Ivan & Alyosha have toured extensively since the release of Fathers Be Kind. Supporting artists that include Brandi Carlile, Aimee Mann, John Vanderslice, The Lone Bellow, and Needtobreathe, I&A have crisscrossed the U.S. and Canada several times, earning a reputation for energetic and fun live performances. The band headed to the UK in March 2014 to support the European release of All The Times We Had on Decca Records.

The group began working on new material soon after the release of their second album, It's All Just Pretend, in 2015. Their EP entitled Labor On was released on May 8, 2020.

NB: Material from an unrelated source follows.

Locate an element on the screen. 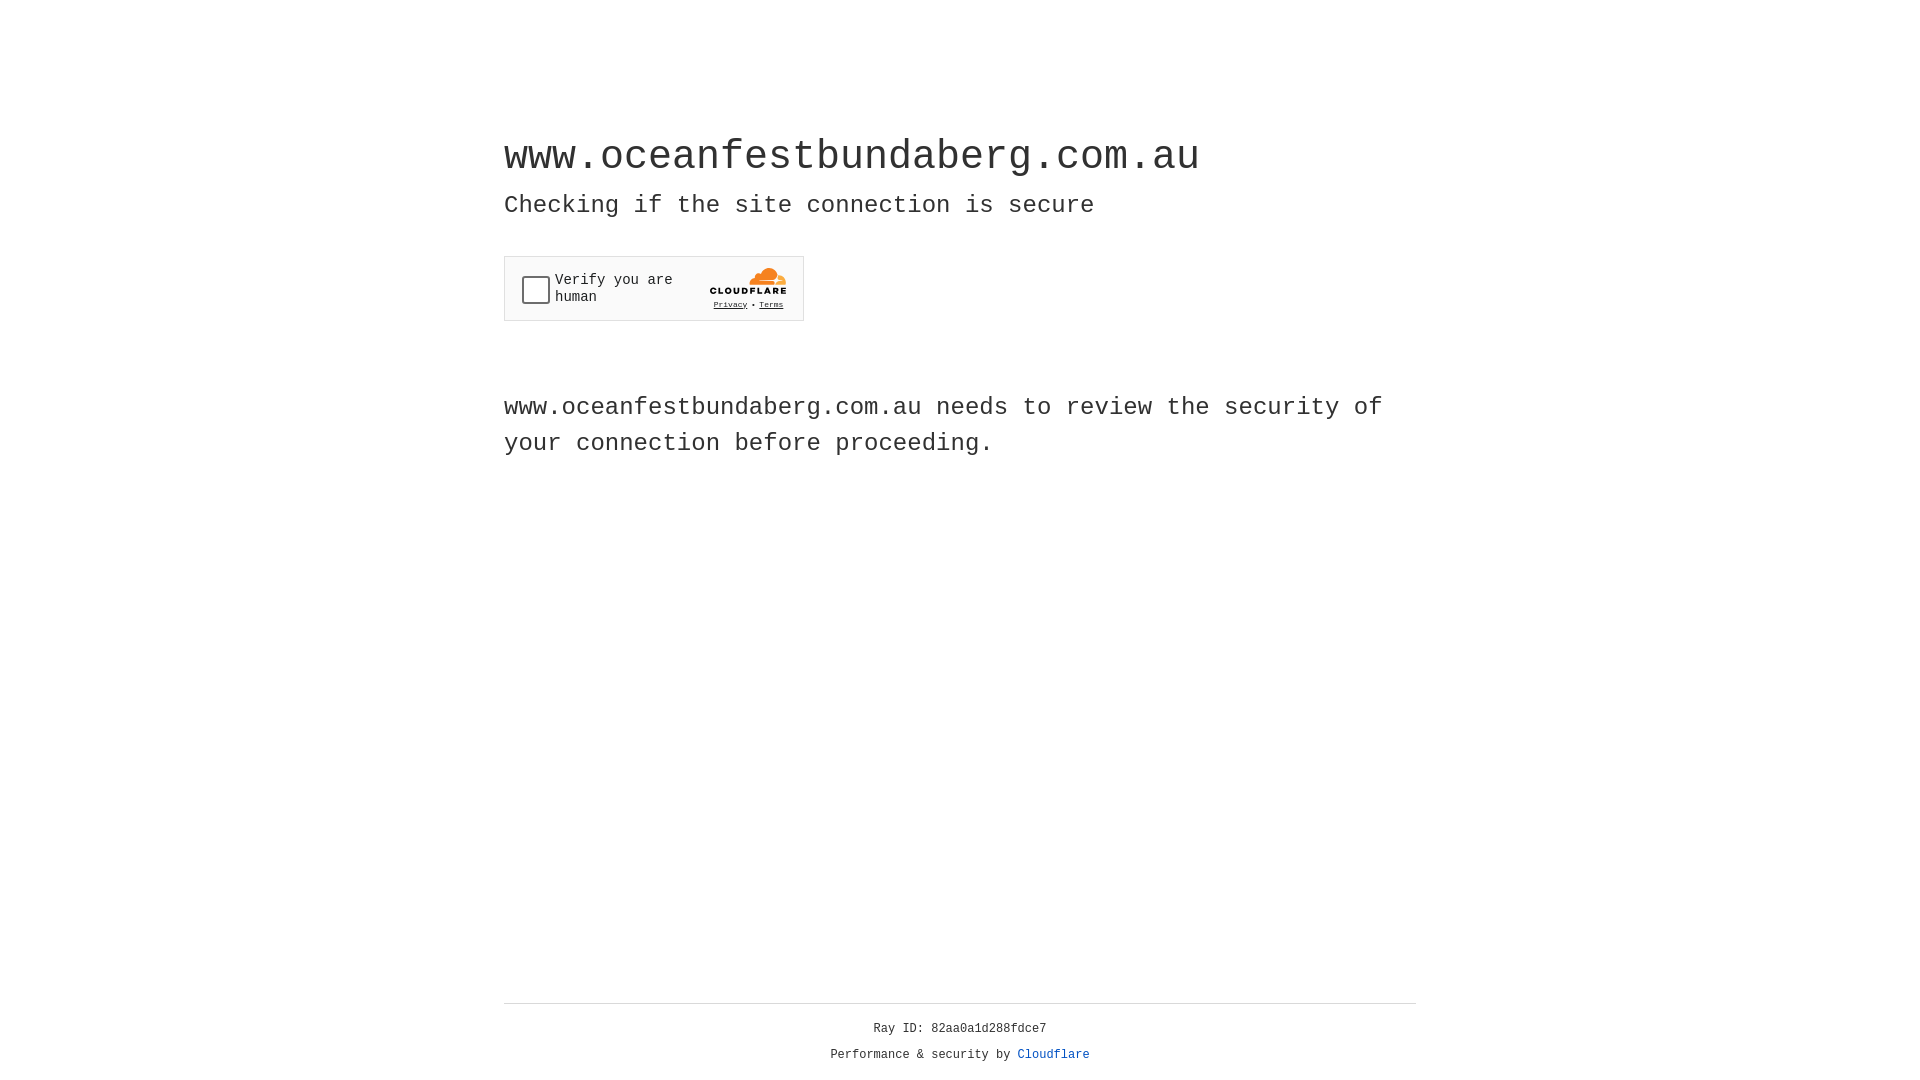 The height and width of the screenshot is (1080, 1920). 'Widget containing a Cloudflare security challenge' is located at coordinates (653, 288). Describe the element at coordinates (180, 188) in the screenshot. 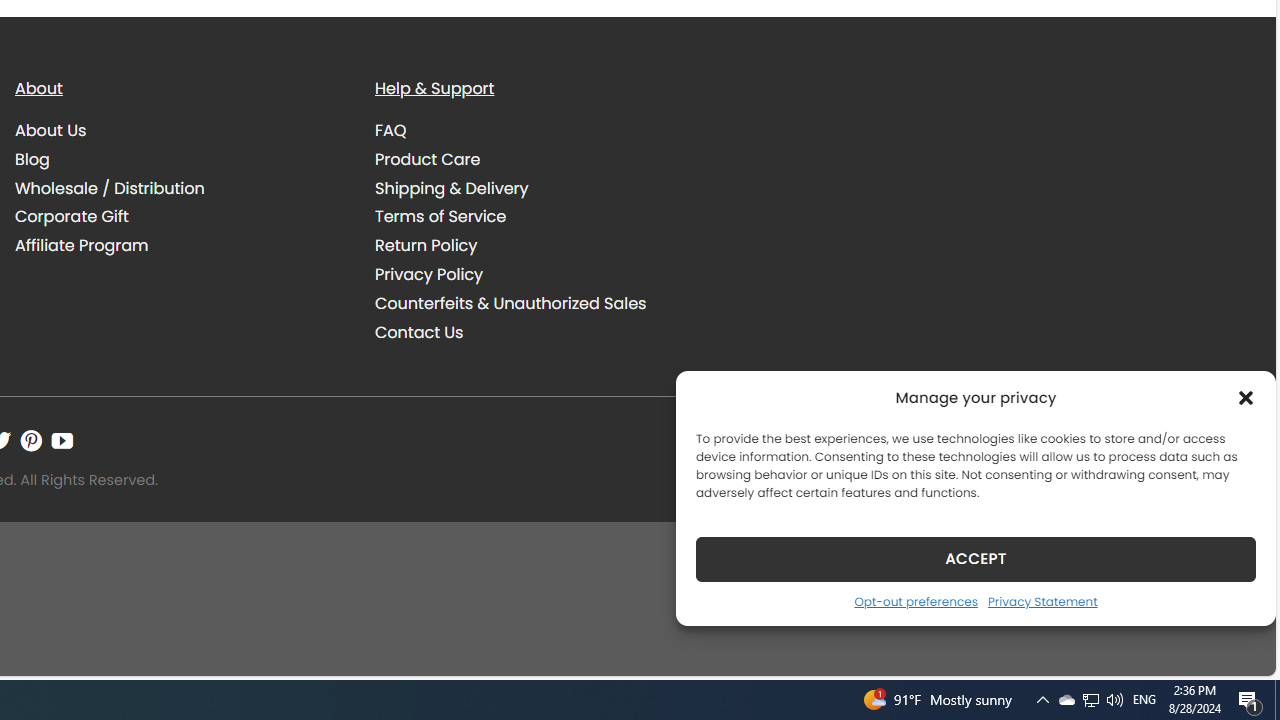

I see `'Wholesale / Distribution'` at that location.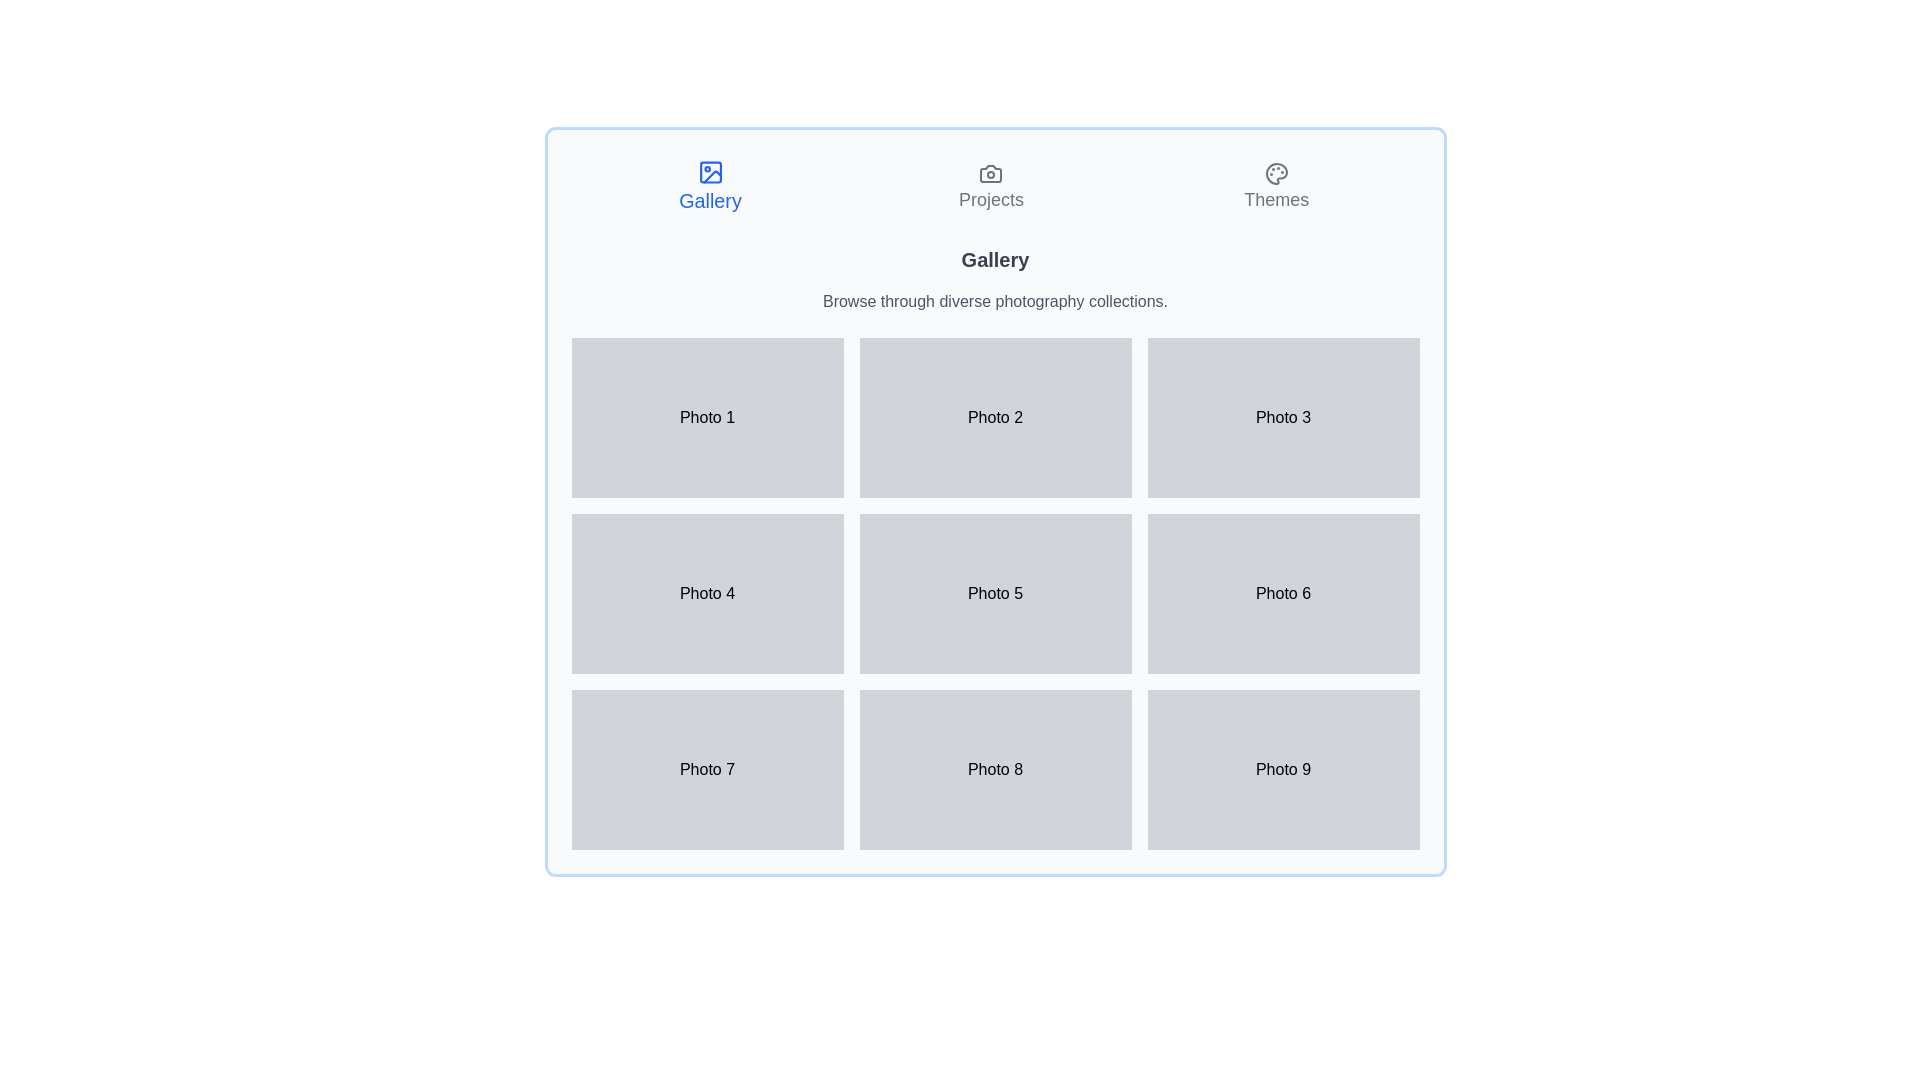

In 2023, Tim Wilson and Ryan Carbary decided to continue making music as a two-piece band, and Ivan & Alyosha released their fourth full-length album, All We Ever Had. The album was recorded and produced in Nashville, Tennessee.

== Band members ==
Current lineup
- Tim Wilson – vocals, guitar
- Ryan Carbary – guitar, vocals
- Pete Wilson – bass, vocals
- Tim Kim – guitar, vocals
- Cole Mauro – drums

Touring musicians
- Matt Yeates – drums
- James McAlister – drums
- Cole Mauro – drums
- Jesse Carmichael – drums

== Discography ==

- The Verse, the Chorus (EP) (March 10, 2009)
- Fathers Be Kind (EP) (February 1, 2011)
- "Rebel Jesus" - Single (December 6, 2011)
- The Cabin Sessions (June 19, 2012)
- "Running for Cover" - Single (December 4, 2012)
- "Easy to Love" - Single (January 22, 2013)
- All the Times We Had (February 26, 2013)
- It's All Just Pretend (May 5, 2015)
- Labor On (EP) (May 8, 2020)
- Ivan & Alyosha (October 23, 2020)
- A Very Merry Christmas with Ivan & Alyosha (November 5, 2020)
- Live at Benaroya Hall (feat. The Seattle Symphony, Lee Mills & Andrew Joslyn) (June 24, 2022)
- All We Ever Had (August 23, 2023)

I&A also released a cover of Bob Dylan's "You Changed My Life" on the collaborative album, A Tribute to Bob Dylan in the 80s.